* [Your instructions] Each entry needs to be reproduced exactly as it is.

* [Listed records]
----------------
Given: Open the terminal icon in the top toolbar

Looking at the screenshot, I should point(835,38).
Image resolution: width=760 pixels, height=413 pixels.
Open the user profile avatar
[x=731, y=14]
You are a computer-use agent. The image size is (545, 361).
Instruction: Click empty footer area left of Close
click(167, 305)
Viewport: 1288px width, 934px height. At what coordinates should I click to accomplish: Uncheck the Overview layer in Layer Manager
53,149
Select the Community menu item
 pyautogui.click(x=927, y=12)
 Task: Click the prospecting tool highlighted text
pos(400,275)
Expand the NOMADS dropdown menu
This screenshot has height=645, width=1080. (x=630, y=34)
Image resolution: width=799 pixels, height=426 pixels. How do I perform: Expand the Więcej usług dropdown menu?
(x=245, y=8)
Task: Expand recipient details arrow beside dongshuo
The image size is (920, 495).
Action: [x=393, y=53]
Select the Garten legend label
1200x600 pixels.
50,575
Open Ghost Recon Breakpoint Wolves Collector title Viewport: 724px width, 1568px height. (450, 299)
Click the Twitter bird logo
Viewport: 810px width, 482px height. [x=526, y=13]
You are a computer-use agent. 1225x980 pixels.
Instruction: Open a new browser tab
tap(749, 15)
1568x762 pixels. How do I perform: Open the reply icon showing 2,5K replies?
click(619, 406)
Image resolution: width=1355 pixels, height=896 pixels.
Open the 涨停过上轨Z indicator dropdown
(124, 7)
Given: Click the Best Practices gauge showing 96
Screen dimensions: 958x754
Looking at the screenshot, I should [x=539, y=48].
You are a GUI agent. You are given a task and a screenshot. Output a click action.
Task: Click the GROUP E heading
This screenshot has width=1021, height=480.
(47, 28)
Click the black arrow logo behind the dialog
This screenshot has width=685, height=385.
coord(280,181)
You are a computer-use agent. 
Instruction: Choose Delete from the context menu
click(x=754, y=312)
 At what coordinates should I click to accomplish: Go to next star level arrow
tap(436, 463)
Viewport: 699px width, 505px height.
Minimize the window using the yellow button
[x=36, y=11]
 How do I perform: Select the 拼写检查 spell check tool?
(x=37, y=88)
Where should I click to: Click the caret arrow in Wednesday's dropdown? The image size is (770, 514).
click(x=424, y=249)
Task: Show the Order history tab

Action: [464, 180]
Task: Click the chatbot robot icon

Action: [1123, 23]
----------------
* [The completed task]
Given: Open the terminal icon in the top toolbar

Looking at the screenshot, I should point(835,38).
Image resolution: width=760 pixels, height=413 pixels.
Open the user profile avatar
[x=731, y=14]
You are a computer-use agent. The image size is (545, 361).
Instruction: Click empty footer area left of Close
click(167, 305)
Viewport: 1288px width, 934px height. At what coordinates should I click to accomplish: Uncheck the Overview layer in Layer Manager
53,149
Select the Community menu item
 pyautogui.click(x=927, y=12)
 Task: Click the prospecting tool highlighted text
pos(400,275)
Expand the NOMADS dropdown menu
This screenshot has height=645, width=1080. (x=630, y=34)
Image resolution: width=799 pixels, height=426 pixels. How do I perform: Expand the Więcej usług dropdown menu?
(x=245, y=8)
Task: Expand recipient details arrow beside dongshuo
The image size is (920, 495).
Action: [x=393, y=53]
Select the Garten legend label
1200x600 pixels.
50,575
Open Ghost Recon Breakpoint Wolves Collector title Viewport: 724px width, 1568px height. (450, 299)
Click the Twitter bird logo
Viewport: 810px width, 482px height. [x=526, y=13]
You are a computer-use agent. 1225x980 pixels.
Instruction: Open a new browser tab
tap(749, 15)
1568x762 pixels. How do I perform: Open the reply icon showing 2,5K replies?
click(619, 406)
Image resolution: width=1355 pixels, height=896 pixels.
Open the 涨停过上轨Z indicator dropdown
(124, 7)
Given: Click the Best Practices gauge showing 96
Screen dimensions: 958x754
Looking at the screenshot, I should [x=539, y=48].
You are a GUI agent. You are given a task and a screenshot. Output a click action.
Task: Click the GROUP E heading
This screenshot has width=1021, height=480.
(47, 28)
Click the black arrow logo behind the dialog
This screenshot has width=685, height=385.
coord(280,181)
You are a computer-use agent. 
Instruction: Choose Delete from the context menu
click(x=754, y=312)
 At what coordinates should I click to accomplish: Go to next star level arrow
tap(436, 463)
Viewport: 699px width, 505px height.
Minimize the window using the yellow button
[x=36, y=11]
 How do I perform: Select the 拼写检查 spell check tool?
(x=37, y=88)
Where should I click to: Click the caret arrow in Wednesday's dropdown? The image size is (770, 514).
click(x=424, y=249)
Task: Show the Order history tab

Action: [464, 180]
Task: Click the chatbot robot icon

Action: [1123, 23]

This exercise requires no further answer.